## DIRECTIONS
Count the lines in the records that contain the word "green", matching case exactly, and give only the number.
# # # # #
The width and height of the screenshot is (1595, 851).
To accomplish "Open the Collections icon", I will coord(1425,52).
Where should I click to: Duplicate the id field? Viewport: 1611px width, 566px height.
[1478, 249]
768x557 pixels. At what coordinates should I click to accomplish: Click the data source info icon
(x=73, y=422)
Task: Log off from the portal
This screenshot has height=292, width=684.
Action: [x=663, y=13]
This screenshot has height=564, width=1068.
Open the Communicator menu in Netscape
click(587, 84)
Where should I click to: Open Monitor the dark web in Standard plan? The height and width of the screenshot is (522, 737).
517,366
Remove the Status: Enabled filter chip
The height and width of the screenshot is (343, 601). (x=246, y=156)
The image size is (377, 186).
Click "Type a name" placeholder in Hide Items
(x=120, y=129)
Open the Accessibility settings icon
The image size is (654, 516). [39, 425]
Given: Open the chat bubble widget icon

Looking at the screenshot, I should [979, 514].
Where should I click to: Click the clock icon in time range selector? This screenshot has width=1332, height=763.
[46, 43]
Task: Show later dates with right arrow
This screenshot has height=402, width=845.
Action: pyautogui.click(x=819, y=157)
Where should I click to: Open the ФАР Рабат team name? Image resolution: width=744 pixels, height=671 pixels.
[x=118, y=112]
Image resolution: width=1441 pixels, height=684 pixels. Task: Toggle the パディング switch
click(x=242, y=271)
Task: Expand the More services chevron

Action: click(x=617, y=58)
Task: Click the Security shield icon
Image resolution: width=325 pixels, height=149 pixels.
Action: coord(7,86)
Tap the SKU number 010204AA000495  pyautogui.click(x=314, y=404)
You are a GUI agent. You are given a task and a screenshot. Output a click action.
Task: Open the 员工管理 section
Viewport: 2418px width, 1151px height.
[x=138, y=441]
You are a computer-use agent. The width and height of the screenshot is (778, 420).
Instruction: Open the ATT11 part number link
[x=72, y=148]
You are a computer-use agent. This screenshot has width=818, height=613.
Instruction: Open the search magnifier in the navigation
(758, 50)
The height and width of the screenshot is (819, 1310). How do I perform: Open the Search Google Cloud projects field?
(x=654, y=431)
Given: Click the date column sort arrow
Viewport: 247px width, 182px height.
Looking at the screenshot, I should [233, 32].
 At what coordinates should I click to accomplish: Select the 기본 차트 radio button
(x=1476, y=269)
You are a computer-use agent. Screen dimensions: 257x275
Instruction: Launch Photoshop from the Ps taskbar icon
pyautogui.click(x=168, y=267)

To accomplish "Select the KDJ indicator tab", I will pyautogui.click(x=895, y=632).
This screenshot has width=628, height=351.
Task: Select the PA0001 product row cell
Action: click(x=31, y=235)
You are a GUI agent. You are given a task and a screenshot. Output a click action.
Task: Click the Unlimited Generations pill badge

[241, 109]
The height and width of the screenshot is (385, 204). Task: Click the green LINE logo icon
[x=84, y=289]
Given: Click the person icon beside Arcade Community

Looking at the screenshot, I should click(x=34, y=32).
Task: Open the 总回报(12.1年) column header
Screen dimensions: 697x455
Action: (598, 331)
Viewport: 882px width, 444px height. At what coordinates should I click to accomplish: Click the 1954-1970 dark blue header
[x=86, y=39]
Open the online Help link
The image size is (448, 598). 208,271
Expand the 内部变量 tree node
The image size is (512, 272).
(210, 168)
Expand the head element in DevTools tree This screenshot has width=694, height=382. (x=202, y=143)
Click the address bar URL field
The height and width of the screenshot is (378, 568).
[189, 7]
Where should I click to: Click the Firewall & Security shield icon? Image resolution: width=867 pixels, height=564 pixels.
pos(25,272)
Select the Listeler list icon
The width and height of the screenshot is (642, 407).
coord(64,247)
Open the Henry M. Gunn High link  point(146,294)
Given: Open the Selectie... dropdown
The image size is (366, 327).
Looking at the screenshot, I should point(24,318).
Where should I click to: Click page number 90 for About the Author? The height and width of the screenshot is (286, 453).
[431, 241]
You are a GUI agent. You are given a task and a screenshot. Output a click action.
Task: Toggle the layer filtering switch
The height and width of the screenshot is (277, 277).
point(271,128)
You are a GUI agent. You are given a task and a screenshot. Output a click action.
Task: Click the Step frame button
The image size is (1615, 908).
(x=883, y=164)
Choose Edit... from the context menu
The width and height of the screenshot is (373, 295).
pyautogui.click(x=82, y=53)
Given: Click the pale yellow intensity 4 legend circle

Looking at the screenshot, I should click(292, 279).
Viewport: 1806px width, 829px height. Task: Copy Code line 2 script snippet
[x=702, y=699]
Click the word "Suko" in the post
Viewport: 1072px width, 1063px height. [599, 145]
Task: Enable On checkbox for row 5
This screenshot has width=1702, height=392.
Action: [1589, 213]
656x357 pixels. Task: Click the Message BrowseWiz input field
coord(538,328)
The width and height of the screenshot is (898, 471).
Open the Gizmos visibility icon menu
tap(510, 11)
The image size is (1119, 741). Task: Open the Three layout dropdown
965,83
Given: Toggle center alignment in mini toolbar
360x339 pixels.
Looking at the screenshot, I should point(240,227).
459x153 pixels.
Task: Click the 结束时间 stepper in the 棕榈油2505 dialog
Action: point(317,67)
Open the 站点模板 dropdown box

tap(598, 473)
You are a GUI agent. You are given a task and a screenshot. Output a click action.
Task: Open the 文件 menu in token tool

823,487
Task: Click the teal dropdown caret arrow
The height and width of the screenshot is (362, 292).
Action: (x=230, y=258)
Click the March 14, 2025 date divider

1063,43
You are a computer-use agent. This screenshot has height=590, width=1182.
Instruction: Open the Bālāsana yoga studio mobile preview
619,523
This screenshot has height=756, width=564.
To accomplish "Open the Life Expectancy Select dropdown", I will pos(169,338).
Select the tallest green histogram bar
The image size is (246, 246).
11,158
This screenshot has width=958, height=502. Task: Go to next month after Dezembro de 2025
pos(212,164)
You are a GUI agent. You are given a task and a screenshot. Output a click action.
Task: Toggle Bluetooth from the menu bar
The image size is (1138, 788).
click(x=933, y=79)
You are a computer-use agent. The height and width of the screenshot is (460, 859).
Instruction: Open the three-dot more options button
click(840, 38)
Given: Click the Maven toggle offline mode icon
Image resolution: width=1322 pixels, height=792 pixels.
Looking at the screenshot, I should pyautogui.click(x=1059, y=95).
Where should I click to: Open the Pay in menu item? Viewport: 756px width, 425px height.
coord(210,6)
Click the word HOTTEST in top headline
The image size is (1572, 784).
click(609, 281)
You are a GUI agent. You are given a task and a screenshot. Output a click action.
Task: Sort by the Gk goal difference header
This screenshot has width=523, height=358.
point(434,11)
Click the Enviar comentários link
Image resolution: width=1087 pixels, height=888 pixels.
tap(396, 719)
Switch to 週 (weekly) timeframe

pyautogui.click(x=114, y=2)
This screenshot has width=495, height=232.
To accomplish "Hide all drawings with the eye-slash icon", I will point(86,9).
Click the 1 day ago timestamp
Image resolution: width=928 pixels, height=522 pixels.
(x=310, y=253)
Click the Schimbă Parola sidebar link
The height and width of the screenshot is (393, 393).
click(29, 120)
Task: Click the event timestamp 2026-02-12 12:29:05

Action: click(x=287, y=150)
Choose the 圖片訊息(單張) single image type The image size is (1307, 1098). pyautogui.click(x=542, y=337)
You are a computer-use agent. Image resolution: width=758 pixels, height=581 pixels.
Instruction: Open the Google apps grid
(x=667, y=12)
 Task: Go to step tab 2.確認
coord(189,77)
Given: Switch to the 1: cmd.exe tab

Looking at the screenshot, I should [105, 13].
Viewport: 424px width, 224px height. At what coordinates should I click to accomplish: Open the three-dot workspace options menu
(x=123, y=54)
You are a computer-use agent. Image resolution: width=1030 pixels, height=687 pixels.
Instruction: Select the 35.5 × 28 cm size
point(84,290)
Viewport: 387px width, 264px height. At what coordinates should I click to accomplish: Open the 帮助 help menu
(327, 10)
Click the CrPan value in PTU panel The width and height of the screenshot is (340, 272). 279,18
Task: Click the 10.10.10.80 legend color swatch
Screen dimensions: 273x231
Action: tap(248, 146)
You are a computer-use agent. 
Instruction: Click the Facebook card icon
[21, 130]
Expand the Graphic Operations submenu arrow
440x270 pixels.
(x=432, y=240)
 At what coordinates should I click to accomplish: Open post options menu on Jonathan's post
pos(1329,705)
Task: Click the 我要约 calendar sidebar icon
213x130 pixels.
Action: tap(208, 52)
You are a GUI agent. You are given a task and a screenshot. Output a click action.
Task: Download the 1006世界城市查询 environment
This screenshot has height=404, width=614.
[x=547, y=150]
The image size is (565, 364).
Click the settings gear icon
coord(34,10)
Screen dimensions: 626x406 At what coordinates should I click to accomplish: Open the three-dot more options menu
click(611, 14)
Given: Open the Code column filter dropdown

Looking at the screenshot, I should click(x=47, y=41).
# # # # #
## FINISHED ANSWER
2